Living as a foreigner in Cyprus – Иностранцы на Кипре
A friend of mine recently wrote this Post on our sister sites Blog About Living in Cyprus as A Foreigner. My friend is Russian so I HAD her Translate the article to English below.
Foreigners in Cyprus
Moving to a new place is always hard because you have to adjust to a completely new environment and leave your past behind you. Living as a foreigner in Cyprus can be quite tough if you are not accustomed to some of the islands traditions, habits and hazards. There are many things that you have to keep in mind when you decide to move to such a small community.
Firstly, consider where you live. It can be fair to say that Paphos and Larnaca are British-loving towns; both with two English schools and British bases in Dekelia, anyone English speaking will easily find their way around there. Limassol is a more Russian dominated place – many of those who come from the ex-USSR have chosen to live there, hence the large number of Russian restaurants, shops, etc. Finally Nicosia is a mix of many nationalities: being the capital and hosting most of the islands universities it is open to anyone of any origin. In fact, the Cypriot people are not xenophobic at all, the only nationality considered persona non-grata in Cyprus is the Turks, due to a long history of conflict.
From personal experience, I can say that the climate change can be quite hard. Moving from cold, always busy and full of life Moscow to small and very, very hot beach-town Larnaca was quite shocking. But hey, who does not love the sun? Also distances were made so much smaller and life so much more calm, every minute spent in Cyprus is pure bliss in comparison to a hasty big city.

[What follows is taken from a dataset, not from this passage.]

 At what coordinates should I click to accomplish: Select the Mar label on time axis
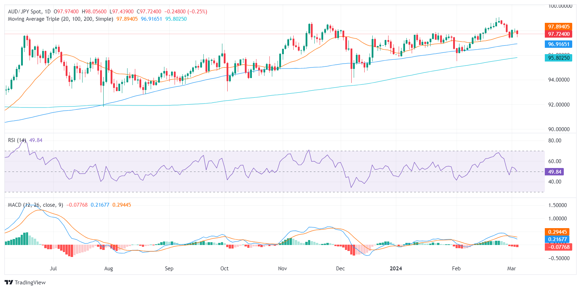[x=511, y=269]
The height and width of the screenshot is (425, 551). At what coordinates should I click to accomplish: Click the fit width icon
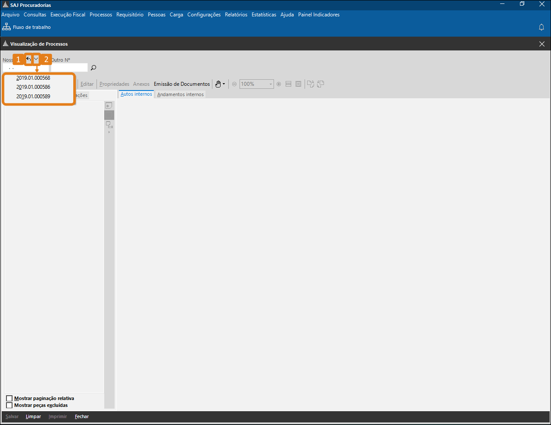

Every town welcomes tourists and foreigners alike, since Cyprus in an offshore zone which is a big attraction for foreign businesses. Almost everyone speaks very good English, so do not worry about not being understood. Property developers are happy to help you choose your dream home, and what is more important they will translate all the documents into your requested language. There is also no job prejudice, which means that any foreigner can rely on fair competition – meaning their nationality plays no role in the application.
I have to say that Cypriots are very friendly people, which is not surprising after being exposed to millions of tourists every year. However if you are planning to permanently reside in Cyprus you have to make a choice – either you become a “foreign Cypriot” which involves learning the language with a heavy Cypriot dialect, cooking traditional food and mingling with the Cypriots, or you find your native community and stick with them. Of course one can handle both at the same time, but I would strongly advise learning the language and adapting to Cypriot culture, it will just make your life so much easier.
If you prefer to communicate with those who share the same nationality as you however, its fairly easy to find communities and groups of people who speak the same language and join them. For example, Larnaca has it’s own British radio, an English language newspaper, a book-reading club for English speakers and many, many other activities one can enjoy with those who he or she feels comfortable with.
Being completely fair and honest, however, the anti-foreigners groups have to be talked about. They are a small minority but they do exist- and they can be split into two categories. The first ones have not been exposed to any other culture than their own and therefore wrongly believe that the worst stereotypes apply to every person of a certain nationality. The others just moan about how Cyprus is Greek and has to be populated only by Greeks. Like I said, these are a minority and chances are you will not come across even one during your lifetime in Cyprus, but forewarned is forearmed. Enjoy!